Masques de cire
En dépit d’une entame saisissante, Masques de cire tient davantage du polar assimilé à la comédie qu’au film d’épouvante. La faute à une intrigue bavarde qui évolue en dehors de son contexte et des intentions initiales. Un traitement poussif qui occulte le potentiel du métrage.

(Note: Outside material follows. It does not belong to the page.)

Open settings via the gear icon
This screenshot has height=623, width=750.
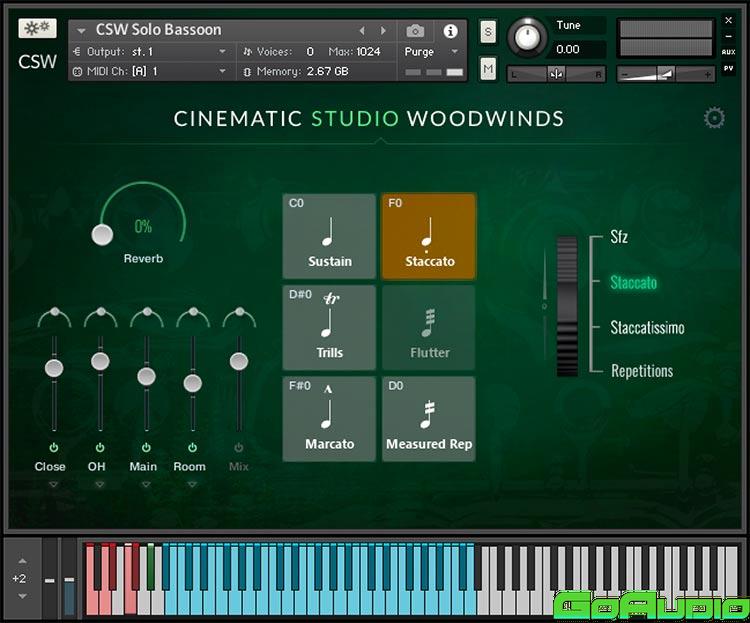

Les années 1930 marquent un tournant dans l’histoire du cinéma. Les films parlants se démocratisent, tandis que la richesse des genres tend à s’affiner et à s’affirmer. Aventures, polars et fantastique succèdent non sans difficulté à la période expressionniste. La transition laisse dans son sillage des idées de réalisation et d’interprétation propres au muet. Cela se voit autant dans la posture des personnages que dans le cadrage des décors. Toujours est-il qu’en marge de l’émergence des grands studios intéressés par le cinéma de genre, Warner s’essaye à l’exercice avec Masques de cire. Bien moins connu que son remake de 1953 avec Vincent Price, le film de Michael Curtiz n’aura eu qu’un succès commercial mitigé.
Tourné en couleur (en technicolor bichrome), le métrage se distingue avant tout par l’atmosphère presque victorienne qui émane de l’introduction. L’on a beau se retrouver au début du XXe siècle où la capitale britannique est en pleine mutation, l’intrigue semble avoir encore un pied dans le siècle précédent. Cela se traduit par l’exposition des décors, la découverte du musée de cire, ainsi qu’à une galerie de portraits affichant une grande prestance. Cette entame remarquable pose les bases d’une ambiance très particulière et indéniablement prenante. Impression appuyée par une parfaite justification de la suite des événements et donc, de la teneur même de l’histoire.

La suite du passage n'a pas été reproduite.